◆ **What you should do**: Copy out the records below, switching each "screenshot" to "page" and leaving everything else unchanged.

Data items
>> BEGIN

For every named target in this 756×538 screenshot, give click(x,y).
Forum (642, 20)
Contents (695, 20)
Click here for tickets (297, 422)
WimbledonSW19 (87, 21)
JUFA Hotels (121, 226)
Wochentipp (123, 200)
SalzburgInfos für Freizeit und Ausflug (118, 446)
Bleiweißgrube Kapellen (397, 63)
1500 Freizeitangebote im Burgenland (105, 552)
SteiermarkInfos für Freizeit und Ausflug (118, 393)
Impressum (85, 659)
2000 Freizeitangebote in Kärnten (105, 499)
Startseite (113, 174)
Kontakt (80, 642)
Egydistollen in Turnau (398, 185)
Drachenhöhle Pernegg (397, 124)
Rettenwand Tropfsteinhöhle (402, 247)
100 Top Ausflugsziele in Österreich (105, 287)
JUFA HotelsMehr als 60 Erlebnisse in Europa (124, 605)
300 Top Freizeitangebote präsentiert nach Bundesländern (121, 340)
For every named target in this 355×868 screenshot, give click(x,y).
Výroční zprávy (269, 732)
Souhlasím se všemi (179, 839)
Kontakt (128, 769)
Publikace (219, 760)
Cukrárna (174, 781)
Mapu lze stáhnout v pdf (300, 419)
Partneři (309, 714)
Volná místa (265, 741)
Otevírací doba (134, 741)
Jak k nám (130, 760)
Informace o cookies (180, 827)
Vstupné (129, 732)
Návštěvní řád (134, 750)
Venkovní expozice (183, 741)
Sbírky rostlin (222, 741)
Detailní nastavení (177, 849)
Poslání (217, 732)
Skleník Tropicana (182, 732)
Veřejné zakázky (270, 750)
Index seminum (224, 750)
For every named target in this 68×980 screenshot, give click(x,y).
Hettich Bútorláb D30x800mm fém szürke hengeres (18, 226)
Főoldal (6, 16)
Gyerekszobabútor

>> END

◆ **Response to this task**:
For every named target in this 756×538 page, give click(x,y).
Forum (642, 20)
Contents (695, 20)
Click here for tickets (297, 422)
WimbledonSW19 (87, 21)
JUFA Hotels (121, 226)
Wochentipp (123, 200)
SalzburgInfos für Freizeit und Ausflug (118, 446)
Bleiweißgrube Kapellen (397, 63)
1500 Freizeitangebote im Burgenland (105, 552)
SteiermarkInfos für Freizeit und Ausflug (118, 393)
Impressum (85, 659)
2000 Freizeitangebote in Kärnten (105, 499)
Startseite (113, 174)
Kontakt (80, 642)
Egydistollen in Turnau (398, 185)
Drachenhöhle Pernegg (397, 124)
Rettenwand Tropfsteinhöhle (402, 247)
100 Top Ausflugsziele in Österreich (105, 287)
JUFA HotelsMehr als 60 Erlebnisse in Europa (124, 605)
300 Top Freizeitangebote präsentiert nach Bundesländern (121, 340)
For every named target in this 355×868 page, give click(x,y).
Výroční zprávy (269, 732)
Souhlasím se všemi (179, 839)
Kontakt (128, 769)
Publikace (219, 760)
Cukrárna (174, 781)
Mapu lze stáhnout v pdf (300, 419)
Partneři (309, 714)
Volná místa (265, 741)
Otevírací doba (134, 741)
Jak k nám (130, 760)
Informace o cookies (180, 827)
Vstupné (129, 732)
Návštěvní řád (134, 750)
Venkovní expozice (183, 741)
Sbírky rostlin (222, 741)
Detailní nastavení (177, 849)
Poslání (217, 732)
Skleník Tropicana (182, 732)
Veřejné zakázky (270, 750)
Index seminum (224, 750)
For every named target in this 68×980 page, give click(x,y).
Hettich Bútorláb D30x800mm fém szürke hengeres (18, 226)
Főoldal (6, 16)
Gyerekszobabútor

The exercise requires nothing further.